EXERCISE DETAILS: The answer is the full listing restated exactly, without any pictures.

SUPPLIED DATA:
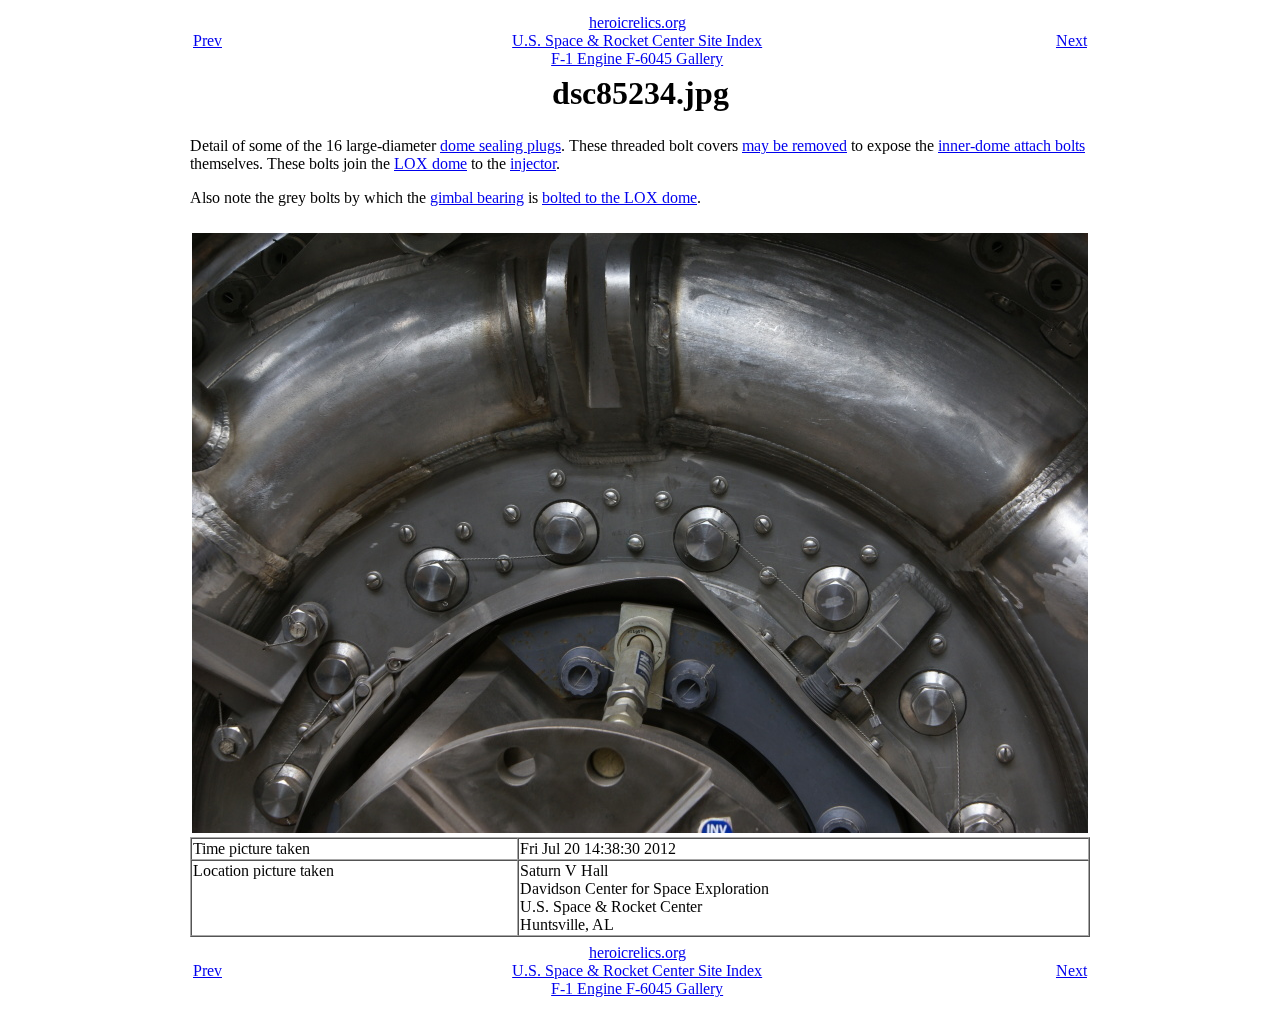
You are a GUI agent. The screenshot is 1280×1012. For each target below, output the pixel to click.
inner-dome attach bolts (1011, 145)
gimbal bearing (477, 197)
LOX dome (430, 163)
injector (533, 163)
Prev (207, 40)
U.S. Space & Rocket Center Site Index (637, 40)
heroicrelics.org (637, 22)
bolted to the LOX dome (619, 197)
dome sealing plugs (500, 145)
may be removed (794, 145)
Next (1071, 40)
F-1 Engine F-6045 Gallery (637, 58)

EXERCISE RESPONSE:
You are a GUI agent. The screenshot is 1280×1012. For each target below, output the pixel to click.
inner-dome attach bolts (1011, 145)
gimbal bearing (477, 197)
LOX dome (430, 163)
injector (533, 163)
Prev (207, 40)
U.S. Space & Rocket Center Site Index (637, 40)
heroicrelics.org (637, 22)
bolted to the LOX dome (619, 197)
dome sealing plugs (500, 145)
may be removed (794, 145)
Next (1071, 40)
F-1 Engine F-6045 Gallery (637, 58)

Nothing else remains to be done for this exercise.